▶ [Records for processing]
※

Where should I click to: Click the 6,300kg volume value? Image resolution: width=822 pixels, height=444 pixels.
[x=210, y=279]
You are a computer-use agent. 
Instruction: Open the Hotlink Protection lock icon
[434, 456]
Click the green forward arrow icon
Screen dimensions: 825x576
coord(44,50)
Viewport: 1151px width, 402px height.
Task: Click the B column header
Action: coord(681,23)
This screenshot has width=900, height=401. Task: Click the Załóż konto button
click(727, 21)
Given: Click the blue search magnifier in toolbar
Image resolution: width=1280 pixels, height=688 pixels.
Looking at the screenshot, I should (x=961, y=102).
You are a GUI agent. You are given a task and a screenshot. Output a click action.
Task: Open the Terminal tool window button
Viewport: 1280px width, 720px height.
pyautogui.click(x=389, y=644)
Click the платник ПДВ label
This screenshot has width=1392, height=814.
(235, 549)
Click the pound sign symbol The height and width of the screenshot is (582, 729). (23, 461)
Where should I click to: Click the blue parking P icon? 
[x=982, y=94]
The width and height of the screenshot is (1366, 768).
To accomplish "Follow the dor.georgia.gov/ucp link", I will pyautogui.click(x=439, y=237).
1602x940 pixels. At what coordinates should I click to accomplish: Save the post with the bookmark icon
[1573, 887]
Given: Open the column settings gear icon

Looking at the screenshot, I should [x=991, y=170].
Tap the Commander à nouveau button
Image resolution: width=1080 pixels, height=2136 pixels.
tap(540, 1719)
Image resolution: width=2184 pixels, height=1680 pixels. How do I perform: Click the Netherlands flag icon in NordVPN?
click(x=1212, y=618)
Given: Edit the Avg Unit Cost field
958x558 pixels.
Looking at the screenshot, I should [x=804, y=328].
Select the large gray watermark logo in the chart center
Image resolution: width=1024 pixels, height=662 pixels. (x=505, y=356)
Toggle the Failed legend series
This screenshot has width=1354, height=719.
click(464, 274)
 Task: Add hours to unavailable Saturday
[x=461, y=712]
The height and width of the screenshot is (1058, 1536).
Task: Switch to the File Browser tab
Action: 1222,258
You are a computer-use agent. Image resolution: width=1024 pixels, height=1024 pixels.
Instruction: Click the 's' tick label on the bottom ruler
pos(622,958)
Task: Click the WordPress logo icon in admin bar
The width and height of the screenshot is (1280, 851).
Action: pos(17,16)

※

▶ [The task] The required output is every line above that contains the string "agent".

▶ [Response to this task]
You are a computer-use agent. 
You are a GUI agent. You are given a task and a screenshot. Output a click action.
You are a computer-use agent. Image resolution: width=1024 pixels, height=1024 pixels.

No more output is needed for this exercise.